Fermín marcó para el Levante con un potente remate con la zurda desde lejos.
El Barça sacó provecho de un córner lanzado de la manera más sorpresiva posible. Fermín está confiado y su disparo lejano es una de sus muchas virtudes que lo convierten en un futbolista diferente y diferencial.
Ante defensas cerradas, ¿qué mejor que jugadores con buen disparo lejano que obliguen a los rivales a no poder replegarse rápidamente?
El Barça de Hansi Flick ha recuperado las características clásicas de los entrenadores alemanes: correr mucho y disparar desde lejos.

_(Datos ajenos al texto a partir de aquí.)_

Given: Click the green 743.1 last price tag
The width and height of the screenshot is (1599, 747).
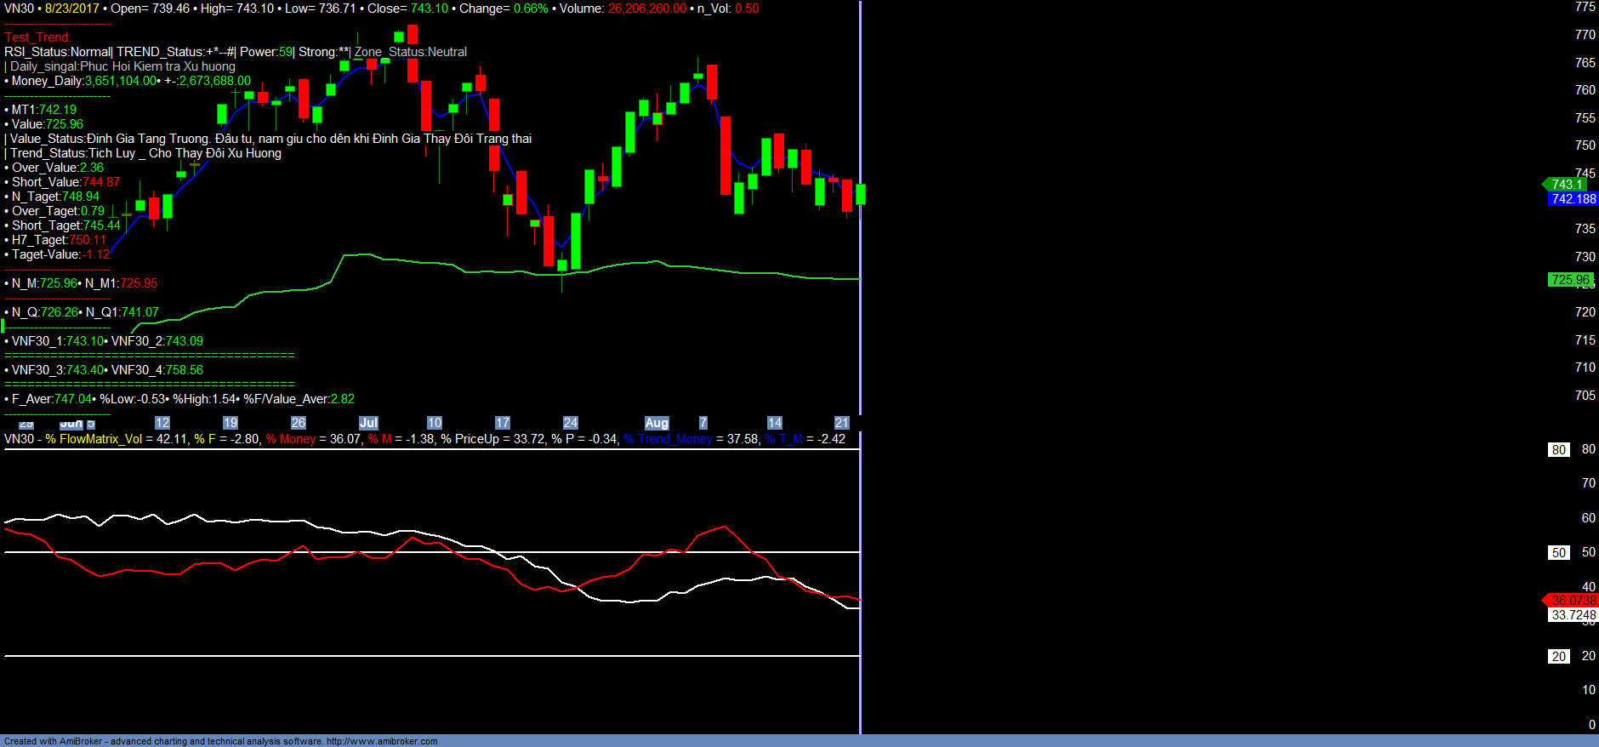Looking at the screenshot, I should click(1566, 184).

En su primera temporada, el equipo anotó 23 goles desde fuera del área, sobre un total de alrededor de 180 goles marcados, lo que significa casi un 13% de los goles desde más allá de los 16 metros.
Esta temporada, la aportación del disparo lejano es aún mejor. El 16,5% de los goles llegan de zambombazos a larga distancia. Concretamente, 17 de los 103 goles se han logrado de esta forma espectacular.
Lo mejor para el Barça, y lo peor para los rivales, es que el elenco de posibles tiradores se amplía. Fermín, Ferran, Rashford y Raphinha llevan tres goles desde fuera del área cada uno.
Lamine Yamal y Olmo suman dos cada uno, y Pedri uno. Falta que Lewandowski se sume a esta lista. También Bernal y Casadó tienen buen cañonazo lejano.
La amenaza del disparo lejano es un arma cuando el juego se estanca, y estos buenos resultados son una invitación a probarlo más.
Si a esta especialidad se sumara algún acierto en las faltas directas, sería un festival. El paupérrimo dato de dos goles de falta en 67 encuentros, sumando las dos temporadas, demuestra que hay mucho margen de mejora en ese ámbito donde se deciden los títulos.